Petr Znamenskiy, Ph.D., a former graduate student in Dr. Zador's laboratory, previously demonstrated that neurons in the auditory cortex, which code for specific sound frequencies send signals to striatal neurons which in turn drive behavioral decisions during performance of an auditory discrimination task. Some striatal cells were tuned to high frequency sounds and others to low frequency tones.

In the current study, Dr. Zador's team found that training rats to learn directional movements in response to low frequency sounds increased the strength of the synaptic connections between the auditory cortex and the striatum.

To study these signals, the scientists recorded electrical responses in the striatum to high and low frequency tones. The recordings were made in the rat's left striatum, which is responsible for rightward movements. Some synapses were found to respond to high frequency tones and others low frequency tones, giving the scientists a tonotopic map of the left striatum of each rat.

The scientists also injected the auditory cortex cells with light-sensitive molecules that enabled them to directly stimulate the axons from the auditory cortex in response to flashes of light rather than sound.

Then the scientists trained the rats. They put the rats in front of three doors. In the first set of experiments, they trained the rats to find food behind the right-side door in response to low frequency tones and behind the left-side door in response to high frequency sounds. Over the course of four training sessions the performance dramatically improved. As a result of learning the relationship between specific sounds and the food location, they were able to find the food faster after each session.

Before each training session, Dr. Zador's team recorded synaptically generated electrical signals in the left striatum in response to stimulating the axons from the auditory cortex with laser flashes. They found that as the rats performed better, the synapses in the left striatum, which are tuned to low frequency tones and lead to rightward movement, became progressively stronger. In contrast, the strength of the high frequency synapses did not change. Training the rats to respond to visual cues also had no effect on the synaptic strength, confirming the changes were strictly due to hearing low frequency tones and not other sensations.

"We literally watched the synapses listen and learn to respond to very specific sounds over the course of the training," said Dr. Zador.

The scientists then mapped the synapses by dissecting slices of the left striatum from the trained rats and then inducing axonal activity in different parts of the slices with light flashes.
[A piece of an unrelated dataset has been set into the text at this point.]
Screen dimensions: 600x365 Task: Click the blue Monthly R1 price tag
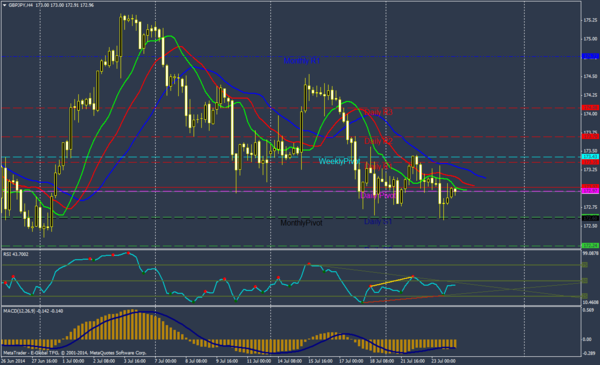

They found that training rats to associate low frequency tones with food behind the right door strengthened communication at synapses near the inside border of the striatum, and the effects decreased as recordings moved toward the outer surface of the striatum.
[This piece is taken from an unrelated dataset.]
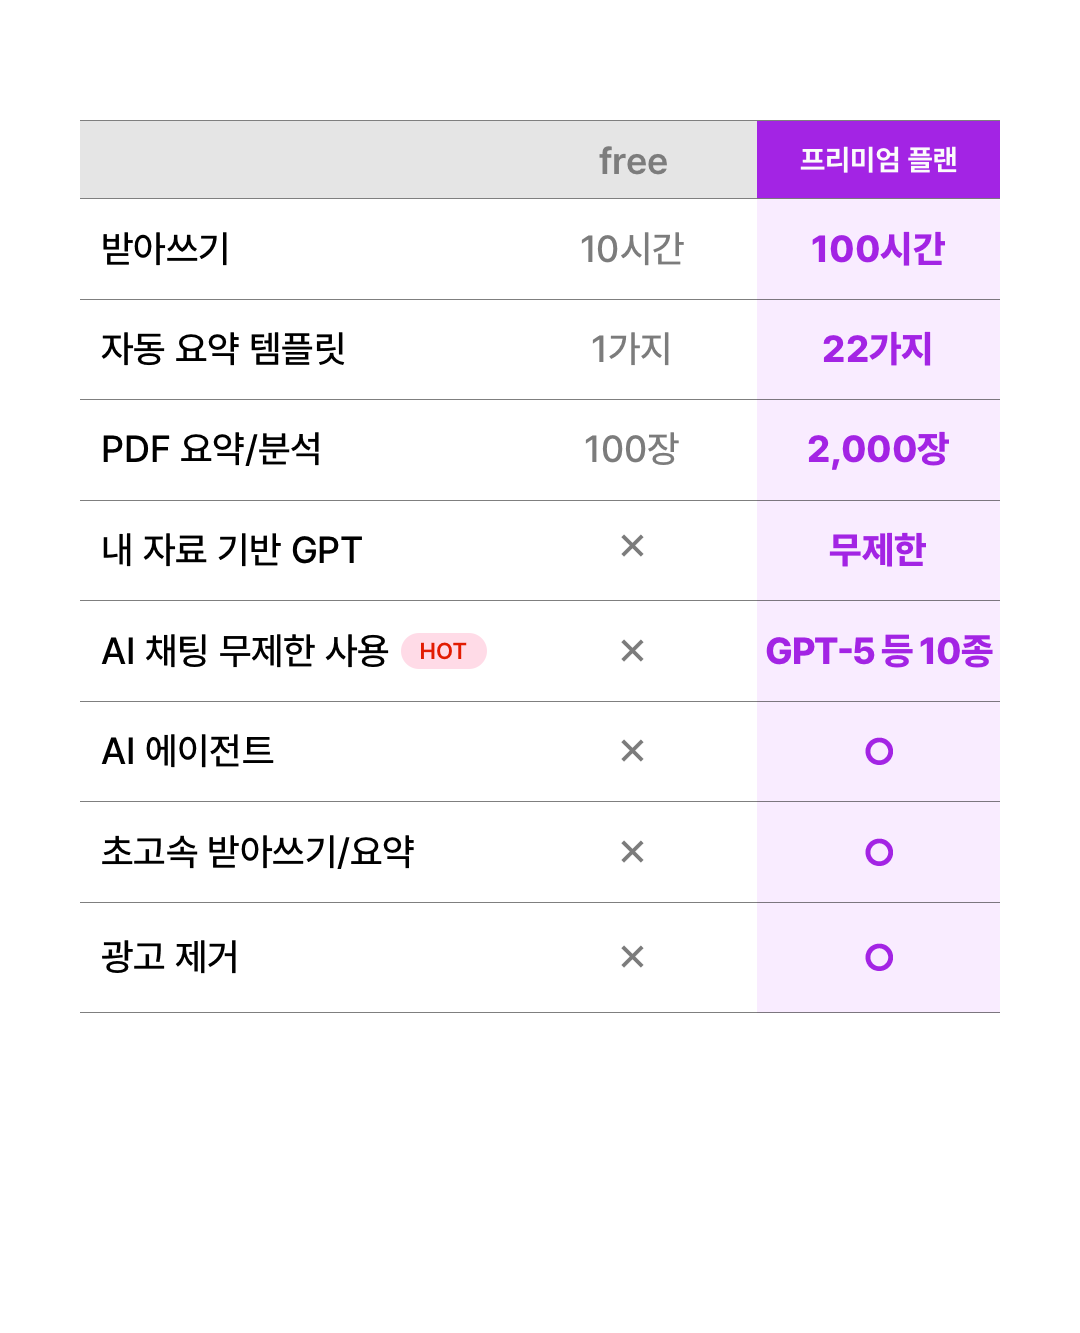Click the 무제한 premium value
This screenshot has height=1333, width=1080.
click(878, 550)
Next the scientists reversed the training and flipped the map. They taught the rats to find food behind the right-side door for high frequency tones. In this case the synapses toward the outside border of the left striatum, which are responsive to high frequencies and turning toward the right, were strengthened by the training. The results demonstrate that the circuits for learning have specificity for the exact conditions of the task.

These studies suggest that selective strengthening of certain connections between cortex and striatum provides a general mechanism of how sensory representations guide the selection of motor responses.

"This study is a great example of how the brain can turn senses - sights, sounds, smells - into meaning," said Dr. Zador.